● Text segment
***
Last Updated: August 9, 2021

Porn argues that variety is the spice of life, but studies show that long-term sexual intimacy with a spouse is much more satisfying.

Porn tries to convince people that more porn and more partners brings satisfaction. But a 2011 study of long-term committed relationships (with a median duration of 25 years) showed the opposite. The study showed that the longer a man was in a relationship, the more likely he enjoyed relational happiness and sexual satisfaction. Women, in turn, enjoyed sex less during the early years of their relationships and experienced greater satisfaction later.

Another study in 2010 showed that couples who delay sex until their wedding night enjoy more stable and happier marriages. They also rated the quality of sex and the satisfaction in their relationships 15% and 20% higher respectively than couples who had premarital sex. The results of these studies are nothing new, says Dr. Doug Weiss, author of Clean: A Proven Plan for Men Committed to Sexual Integrity. Studies and surveys of married couples, he said, have shown positive sexual satisfaction results for decades.

“The research shows that people who have consistent sex inside of a marriage—spiritually connected sex—have the best sexual satisfaction over time,” Weiss says.
***
● Assigned task 1
Using the article, answer these:
(a) What was the median length of the relationships in the 2011 study?
(b) How much higher did couples who waited until their wedding night rate the quality of sex and the satisfaction in their relationships?
(c) What is the title of the book written by Dr. Doug Weiss?
● Assigned task 2
Rewrite the article from "Porn argues that" to "greater satisfaction later.", swapping "spouse" for "husband or wife".
***
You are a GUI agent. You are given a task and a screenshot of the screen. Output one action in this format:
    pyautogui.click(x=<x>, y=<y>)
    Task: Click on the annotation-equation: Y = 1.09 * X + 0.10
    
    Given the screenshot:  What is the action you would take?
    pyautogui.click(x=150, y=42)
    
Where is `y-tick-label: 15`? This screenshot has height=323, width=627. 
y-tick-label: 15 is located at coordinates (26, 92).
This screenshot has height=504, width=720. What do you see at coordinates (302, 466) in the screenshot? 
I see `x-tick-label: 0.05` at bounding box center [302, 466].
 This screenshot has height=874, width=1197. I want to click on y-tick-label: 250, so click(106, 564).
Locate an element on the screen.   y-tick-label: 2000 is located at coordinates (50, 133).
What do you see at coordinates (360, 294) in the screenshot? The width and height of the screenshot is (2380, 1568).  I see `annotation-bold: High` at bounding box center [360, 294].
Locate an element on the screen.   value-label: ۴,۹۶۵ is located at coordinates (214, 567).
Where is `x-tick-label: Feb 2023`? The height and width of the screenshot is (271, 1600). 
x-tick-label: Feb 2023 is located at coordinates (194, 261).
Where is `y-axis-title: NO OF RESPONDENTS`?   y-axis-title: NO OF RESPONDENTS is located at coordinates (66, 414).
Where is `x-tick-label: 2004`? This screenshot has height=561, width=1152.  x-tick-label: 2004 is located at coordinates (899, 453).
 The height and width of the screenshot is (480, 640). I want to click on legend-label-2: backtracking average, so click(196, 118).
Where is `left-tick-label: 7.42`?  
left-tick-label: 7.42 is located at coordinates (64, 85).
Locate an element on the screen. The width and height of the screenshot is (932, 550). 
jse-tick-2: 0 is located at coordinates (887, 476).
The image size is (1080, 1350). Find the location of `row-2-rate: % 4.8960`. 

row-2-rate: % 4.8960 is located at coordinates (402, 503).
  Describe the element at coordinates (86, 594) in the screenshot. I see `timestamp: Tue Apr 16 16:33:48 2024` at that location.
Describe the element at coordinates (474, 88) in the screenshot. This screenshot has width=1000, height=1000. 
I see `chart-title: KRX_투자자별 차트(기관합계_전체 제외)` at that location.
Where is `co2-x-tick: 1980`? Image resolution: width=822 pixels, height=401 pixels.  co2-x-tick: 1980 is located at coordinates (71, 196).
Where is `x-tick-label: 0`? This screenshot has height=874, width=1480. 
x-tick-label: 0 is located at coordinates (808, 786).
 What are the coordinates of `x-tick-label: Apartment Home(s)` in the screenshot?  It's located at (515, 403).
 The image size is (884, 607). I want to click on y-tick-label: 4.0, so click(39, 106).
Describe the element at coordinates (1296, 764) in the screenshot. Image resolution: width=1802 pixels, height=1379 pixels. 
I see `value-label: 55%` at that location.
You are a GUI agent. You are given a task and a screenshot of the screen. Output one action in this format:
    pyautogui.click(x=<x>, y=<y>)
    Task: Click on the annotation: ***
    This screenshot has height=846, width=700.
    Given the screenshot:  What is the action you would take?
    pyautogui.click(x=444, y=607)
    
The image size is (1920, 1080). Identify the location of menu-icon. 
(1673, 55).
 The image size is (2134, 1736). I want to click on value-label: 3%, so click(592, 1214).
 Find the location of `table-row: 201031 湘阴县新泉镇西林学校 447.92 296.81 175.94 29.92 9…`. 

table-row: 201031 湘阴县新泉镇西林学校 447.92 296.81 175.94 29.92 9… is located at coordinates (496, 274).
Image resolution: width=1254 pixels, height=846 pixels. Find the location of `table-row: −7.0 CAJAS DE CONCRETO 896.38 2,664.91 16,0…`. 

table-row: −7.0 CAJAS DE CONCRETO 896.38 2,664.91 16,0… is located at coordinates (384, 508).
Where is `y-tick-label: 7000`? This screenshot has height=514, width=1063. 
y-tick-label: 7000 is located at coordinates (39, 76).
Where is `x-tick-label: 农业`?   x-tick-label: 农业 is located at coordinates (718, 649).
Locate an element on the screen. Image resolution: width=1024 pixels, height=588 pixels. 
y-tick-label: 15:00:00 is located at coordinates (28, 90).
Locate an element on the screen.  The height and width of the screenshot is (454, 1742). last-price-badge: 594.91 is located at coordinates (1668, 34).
***
● Task result 1
(a) 25 years.
(b) 15% higher for the quality of sex and 20% higher for relationship satisfaction.
(c) Clean: A Proven Plan for Men Committed to Sexual Integrity.

● Task result 2
Porn argues that variety is the spice of life, but studies show that long-term sexual intimacy with a husband or wife is much more satisfying.

Porn tries to convince people that more porn and more partners brings satisfaction. But a 2011 study of long-term committed relationships (with a median duration of 25 years) showed the opposite. The study showed that the longer a man was in a relationship, the more likely he enjoyed relational happiness and sexual satisfaction. Women, in turn, enjoyed sex less during the early years of their relationships and experienced greater satisfaction later.